Grabado en 16 mm y con luz natural, ofrece una textura personal, como si fuera un viaje familiar grabado en los años 90. El documental construye una imagen tan personal, absorbente y onírica. En lugar de abrumar al espectador sin cesar, construye un personaje humano tan real como irreal. La directora está más interesada en la isla y en quienes la habitan, encontrando tomas y encuadres que se complementan con la textura del celuloide para dar como resultado una combinación tan atractiva como coherente con todas sus imperfecciones.
Los cortes provocados con una intención clara demuestran lo orgánico, como cuando se termina la cinta, mostrando imágenes granulosas, tan propias de este formato, produciendo la sensación de estar viendo algo alejado de la tecnología, del mundo que está más allá de lo que se ve a simple vista.
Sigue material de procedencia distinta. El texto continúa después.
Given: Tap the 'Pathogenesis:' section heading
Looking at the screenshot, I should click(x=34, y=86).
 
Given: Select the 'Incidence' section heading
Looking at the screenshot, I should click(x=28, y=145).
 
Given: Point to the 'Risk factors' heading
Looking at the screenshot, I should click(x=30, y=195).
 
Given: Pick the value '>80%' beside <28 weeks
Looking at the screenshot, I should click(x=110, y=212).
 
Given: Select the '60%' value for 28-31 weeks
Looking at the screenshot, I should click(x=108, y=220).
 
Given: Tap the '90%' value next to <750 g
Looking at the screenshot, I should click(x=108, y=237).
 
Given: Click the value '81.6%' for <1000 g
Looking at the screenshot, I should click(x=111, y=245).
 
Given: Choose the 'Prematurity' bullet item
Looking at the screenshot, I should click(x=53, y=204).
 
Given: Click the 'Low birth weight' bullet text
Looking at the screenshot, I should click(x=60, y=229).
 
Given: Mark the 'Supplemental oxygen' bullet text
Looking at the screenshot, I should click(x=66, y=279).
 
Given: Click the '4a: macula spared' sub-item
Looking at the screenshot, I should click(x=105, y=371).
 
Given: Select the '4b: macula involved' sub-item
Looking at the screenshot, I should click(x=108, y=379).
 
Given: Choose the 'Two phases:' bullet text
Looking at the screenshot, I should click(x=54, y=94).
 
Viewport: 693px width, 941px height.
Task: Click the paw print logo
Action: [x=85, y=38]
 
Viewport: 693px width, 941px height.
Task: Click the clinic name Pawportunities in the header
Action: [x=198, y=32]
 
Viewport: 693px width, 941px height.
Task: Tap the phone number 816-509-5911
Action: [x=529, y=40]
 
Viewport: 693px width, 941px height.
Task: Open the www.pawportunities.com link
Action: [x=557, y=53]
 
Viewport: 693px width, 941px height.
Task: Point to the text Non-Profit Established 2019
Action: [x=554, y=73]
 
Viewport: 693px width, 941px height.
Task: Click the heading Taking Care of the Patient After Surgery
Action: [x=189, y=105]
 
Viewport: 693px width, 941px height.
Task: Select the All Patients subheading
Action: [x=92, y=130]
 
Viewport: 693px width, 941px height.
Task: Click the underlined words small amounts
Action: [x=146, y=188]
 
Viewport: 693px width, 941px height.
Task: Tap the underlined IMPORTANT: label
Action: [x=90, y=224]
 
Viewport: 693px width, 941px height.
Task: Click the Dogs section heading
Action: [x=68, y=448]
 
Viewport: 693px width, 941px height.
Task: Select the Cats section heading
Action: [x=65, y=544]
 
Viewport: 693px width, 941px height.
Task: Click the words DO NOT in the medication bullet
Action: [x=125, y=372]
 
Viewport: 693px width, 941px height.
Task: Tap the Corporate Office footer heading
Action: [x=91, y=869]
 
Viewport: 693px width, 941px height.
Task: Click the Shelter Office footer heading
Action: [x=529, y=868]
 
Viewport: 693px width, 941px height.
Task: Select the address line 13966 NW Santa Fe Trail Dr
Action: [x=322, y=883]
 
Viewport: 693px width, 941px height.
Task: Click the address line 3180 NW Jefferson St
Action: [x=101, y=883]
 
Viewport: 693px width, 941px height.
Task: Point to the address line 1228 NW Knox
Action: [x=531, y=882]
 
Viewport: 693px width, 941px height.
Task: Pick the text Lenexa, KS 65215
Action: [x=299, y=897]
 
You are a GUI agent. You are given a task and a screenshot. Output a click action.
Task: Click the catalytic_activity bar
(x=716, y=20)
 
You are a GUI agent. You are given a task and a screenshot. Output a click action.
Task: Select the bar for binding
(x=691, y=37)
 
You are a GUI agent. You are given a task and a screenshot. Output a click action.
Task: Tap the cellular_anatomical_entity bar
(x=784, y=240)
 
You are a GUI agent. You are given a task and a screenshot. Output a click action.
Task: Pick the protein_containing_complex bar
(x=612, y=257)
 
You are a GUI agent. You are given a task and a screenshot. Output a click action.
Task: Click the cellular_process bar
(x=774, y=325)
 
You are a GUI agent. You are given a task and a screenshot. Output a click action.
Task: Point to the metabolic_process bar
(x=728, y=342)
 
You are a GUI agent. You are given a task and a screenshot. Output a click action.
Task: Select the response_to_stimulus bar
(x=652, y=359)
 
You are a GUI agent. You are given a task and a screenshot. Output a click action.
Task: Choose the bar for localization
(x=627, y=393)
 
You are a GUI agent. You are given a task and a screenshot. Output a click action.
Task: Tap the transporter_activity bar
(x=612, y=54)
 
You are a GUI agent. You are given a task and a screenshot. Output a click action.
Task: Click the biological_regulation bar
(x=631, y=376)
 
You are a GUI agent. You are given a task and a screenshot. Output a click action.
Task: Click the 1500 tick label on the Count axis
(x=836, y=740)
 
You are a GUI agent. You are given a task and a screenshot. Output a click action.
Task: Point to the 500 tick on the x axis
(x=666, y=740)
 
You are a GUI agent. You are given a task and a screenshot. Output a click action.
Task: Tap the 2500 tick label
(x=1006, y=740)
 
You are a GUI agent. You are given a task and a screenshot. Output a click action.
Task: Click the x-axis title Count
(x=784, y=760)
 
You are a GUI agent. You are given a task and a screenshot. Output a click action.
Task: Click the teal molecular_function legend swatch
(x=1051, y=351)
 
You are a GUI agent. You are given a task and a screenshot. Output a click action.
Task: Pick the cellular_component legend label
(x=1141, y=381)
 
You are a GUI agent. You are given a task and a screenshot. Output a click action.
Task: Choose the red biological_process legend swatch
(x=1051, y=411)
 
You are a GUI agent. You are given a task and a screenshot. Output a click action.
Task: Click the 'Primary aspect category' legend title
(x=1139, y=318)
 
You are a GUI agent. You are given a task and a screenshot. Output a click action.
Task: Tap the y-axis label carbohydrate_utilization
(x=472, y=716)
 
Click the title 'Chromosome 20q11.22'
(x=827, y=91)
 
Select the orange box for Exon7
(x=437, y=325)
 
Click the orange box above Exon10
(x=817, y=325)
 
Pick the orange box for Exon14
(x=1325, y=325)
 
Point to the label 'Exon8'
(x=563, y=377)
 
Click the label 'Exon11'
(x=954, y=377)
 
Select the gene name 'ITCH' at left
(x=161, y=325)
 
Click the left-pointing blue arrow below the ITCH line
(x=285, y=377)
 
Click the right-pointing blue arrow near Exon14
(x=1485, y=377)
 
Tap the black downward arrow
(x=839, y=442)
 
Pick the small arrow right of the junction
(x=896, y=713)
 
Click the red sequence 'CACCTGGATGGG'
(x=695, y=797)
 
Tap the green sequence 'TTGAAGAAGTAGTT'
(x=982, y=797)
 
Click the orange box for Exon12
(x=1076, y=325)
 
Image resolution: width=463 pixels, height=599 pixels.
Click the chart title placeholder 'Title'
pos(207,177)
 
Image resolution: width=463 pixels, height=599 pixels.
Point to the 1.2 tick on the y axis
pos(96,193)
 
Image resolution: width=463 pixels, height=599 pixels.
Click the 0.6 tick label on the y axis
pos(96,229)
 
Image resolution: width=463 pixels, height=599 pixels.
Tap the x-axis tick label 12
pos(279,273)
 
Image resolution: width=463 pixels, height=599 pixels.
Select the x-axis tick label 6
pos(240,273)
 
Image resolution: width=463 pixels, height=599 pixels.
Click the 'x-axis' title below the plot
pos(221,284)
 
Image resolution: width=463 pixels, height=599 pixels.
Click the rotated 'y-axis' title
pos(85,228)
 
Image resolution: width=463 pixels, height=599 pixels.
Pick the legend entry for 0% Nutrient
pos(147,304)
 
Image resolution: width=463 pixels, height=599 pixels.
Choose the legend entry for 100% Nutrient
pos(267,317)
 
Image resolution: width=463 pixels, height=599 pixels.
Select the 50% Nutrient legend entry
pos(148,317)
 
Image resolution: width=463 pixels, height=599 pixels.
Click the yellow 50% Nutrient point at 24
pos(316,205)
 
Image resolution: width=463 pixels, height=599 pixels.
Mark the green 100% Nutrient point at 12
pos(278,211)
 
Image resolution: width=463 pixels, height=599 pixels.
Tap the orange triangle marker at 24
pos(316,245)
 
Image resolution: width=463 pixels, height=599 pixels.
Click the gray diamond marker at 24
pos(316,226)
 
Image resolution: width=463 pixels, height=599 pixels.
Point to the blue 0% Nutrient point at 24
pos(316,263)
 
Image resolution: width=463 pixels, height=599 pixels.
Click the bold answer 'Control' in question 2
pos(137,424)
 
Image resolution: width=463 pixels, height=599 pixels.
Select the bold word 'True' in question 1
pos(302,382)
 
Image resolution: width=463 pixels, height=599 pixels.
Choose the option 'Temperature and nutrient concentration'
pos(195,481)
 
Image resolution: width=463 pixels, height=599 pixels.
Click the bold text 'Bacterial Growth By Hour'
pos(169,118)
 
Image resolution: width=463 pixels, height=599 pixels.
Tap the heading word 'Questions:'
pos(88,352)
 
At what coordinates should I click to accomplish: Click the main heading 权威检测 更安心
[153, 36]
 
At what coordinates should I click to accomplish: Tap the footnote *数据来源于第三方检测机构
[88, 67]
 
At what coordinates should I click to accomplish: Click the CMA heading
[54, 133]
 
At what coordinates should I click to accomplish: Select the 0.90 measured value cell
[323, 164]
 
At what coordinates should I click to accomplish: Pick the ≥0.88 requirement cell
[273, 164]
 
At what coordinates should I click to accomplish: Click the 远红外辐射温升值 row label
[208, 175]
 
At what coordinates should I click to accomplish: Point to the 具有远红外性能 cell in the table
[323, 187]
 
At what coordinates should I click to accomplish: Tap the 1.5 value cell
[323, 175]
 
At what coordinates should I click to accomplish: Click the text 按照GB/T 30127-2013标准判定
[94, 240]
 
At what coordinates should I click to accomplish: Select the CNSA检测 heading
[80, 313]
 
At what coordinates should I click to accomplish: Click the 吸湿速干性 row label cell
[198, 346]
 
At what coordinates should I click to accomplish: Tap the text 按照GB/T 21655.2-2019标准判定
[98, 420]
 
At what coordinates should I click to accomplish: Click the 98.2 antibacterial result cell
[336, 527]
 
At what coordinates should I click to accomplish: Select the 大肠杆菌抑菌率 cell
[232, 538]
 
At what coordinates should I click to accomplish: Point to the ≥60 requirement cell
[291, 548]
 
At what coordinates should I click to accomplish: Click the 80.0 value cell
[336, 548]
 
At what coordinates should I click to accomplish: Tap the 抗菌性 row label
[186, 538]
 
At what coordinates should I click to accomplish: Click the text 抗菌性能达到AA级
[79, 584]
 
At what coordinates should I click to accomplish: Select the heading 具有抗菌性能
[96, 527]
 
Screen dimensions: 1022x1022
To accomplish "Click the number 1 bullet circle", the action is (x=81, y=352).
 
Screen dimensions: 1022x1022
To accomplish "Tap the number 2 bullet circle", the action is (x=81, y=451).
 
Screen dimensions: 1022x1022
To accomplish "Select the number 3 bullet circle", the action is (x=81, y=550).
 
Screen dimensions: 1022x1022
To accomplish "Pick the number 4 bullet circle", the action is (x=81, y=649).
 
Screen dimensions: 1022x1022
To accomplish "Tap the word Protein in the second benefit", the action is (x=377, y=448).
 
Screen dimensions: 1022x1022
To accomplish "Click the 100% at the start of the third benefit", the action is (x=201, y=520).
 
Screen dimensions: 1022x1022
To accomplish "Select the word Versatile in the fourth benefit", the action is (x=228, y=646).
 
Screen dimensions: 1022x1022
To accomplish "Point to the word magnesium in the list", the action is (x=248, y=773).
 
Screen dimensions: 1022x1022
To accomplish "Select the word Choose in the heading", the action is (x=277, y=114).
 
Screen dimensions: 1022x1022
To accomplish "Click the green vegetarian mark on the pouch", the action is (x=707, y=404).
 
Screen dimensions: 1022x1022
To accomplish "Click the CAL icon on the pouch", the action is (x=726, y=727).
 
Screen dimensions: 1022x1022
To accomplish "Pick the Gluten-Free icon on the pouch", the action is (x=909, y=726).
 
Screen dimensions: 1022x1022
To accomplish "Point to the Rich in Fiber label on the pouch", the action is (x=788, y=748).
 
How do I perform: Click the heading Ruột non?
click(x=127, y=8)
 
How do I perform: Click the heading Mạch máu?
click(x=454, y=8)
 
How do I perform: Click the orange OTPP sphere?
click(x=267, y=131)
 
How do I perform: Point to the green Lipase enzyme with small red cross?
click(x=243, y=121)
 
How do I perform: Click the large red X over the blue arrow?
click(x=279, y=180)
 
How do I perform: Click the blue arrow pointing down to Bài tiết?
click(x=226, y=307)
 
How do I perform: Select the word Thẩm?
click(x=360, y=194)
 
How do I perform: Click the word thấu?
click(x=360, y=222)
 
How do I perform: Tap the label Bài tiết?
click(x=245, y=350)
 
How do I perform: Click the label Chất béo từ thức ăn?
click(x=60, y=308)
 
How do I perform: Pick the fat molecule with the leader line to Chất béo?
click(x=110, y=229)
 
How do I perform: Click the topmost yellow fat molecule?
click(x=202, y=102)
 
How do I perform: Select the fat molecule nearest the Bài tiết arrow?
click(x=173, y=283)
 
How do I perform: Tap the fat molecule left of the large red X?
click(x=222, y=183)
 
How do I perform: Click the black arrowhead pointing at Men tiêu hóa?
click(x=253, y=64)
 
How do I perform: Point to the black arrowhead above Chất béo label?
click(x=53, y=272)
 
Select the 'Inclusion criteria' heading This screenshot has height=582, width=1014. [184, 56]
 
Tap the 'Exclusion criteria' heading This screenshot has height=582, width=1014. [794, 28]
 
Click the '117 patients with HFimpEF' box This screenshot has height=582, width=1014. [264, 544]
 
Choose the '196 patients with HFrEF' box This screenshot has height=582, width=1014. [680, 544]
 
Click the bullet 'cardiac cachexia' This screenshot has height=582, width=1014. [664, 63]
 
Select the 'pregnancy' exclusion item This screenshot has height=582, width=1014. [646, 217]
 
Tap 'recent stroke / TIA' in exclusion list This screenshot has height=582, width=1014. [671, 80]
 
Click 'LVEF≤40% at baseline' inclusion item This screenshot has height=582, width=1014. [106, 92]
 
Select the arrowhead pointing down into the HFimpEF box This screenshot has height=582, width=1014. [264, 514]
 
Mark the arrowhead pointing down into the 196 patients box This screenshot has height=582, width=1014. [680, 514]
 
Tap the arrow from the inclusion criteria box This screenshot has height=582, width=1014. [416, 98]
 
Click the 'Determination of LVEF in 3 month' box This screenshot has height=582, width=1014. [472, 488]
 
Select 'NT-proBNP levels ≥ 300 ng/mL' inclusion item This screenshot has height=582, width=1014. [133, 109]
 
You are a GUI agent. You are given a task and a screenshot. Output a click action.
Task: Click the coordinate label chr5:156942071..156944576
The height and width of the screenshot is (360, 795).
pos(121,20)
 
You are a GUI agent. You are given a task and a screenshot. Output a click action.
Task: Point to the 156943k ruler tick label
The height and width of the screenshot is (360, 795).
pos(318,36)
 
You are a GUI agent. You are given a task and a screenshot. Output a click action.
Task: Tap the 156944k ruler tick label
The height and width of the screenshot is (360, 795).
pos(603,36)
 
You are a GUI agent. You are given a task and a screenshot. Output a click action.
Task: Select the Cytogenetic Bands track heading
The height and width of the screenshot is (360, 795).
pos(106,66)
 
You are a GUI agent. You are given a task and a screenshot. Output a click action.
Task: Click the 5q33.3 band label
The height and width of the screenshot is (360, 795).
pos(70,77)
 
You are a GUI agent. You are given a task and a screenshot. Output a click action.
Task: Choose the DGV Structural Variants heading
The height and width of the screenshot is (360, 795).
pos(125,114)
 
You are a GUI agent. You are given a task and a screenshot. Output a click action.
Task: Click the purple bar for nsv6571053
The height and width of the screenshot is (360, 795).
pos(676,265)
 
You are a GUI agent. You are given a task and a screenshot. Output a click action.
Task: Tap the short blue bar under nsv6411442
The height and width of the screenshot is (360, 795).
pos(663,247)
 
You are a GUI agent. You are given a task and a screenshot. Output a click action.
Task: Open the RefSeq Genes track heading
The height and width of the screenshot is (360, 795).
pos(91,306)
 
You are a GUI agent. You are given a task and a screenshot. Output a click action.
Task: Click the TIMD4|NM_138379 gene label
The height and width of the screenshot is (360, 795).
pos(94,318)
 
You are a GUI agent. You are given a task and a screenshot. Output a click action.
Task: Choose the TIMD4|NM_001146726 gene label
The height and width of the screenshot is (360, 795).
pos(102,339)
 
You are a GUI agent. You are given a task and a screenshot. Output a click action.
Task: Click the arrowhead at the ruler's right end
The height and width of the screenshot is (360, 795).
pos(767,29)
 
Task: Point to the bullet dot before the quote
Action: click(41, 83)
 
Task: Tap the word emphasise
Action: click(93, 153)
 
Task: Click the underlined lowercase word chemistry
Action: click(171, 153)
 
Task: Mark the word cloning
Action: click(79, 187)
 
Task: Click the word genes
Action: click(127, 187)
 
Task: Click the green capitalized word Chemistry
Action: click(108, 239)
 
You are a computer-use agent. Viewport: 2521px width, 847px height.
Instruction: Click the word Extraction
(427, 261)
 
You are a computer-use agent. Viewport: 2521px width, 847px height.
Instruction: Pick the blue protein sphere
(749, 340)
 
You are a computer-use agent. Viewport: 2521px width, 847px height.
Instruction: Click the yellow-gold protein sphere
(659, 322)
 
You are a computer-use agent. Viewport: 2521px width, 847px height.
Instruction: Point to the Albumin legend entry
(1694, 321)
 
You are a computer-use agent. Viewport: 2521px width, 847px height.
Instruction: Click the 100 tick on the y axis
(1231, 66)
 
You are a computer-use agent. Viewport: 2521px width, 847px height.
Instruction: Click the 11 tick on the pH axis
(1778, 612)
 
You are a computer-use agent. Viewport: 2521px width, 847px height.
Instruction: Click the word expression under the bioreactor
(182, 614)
La fotógrafa complementa esta exploración del ciclo de vida en la isla con técnicas experimentales que le dan un toque poético a sus imágenes, como retazos de metraje toma tras toma, sumergiendo al espectador entre restos de plástico o excremento de caballo, para luego revelarse como descubrimientos que casi hipnotizan. Es una película densa, exigente de ver, pero con alma propia que muestra lo complejo que es nuestro mundo y, una vez más, la destrucción a la que está expuesto. Es una manera muy digna de iniciar este descubrimiento en el Festiver.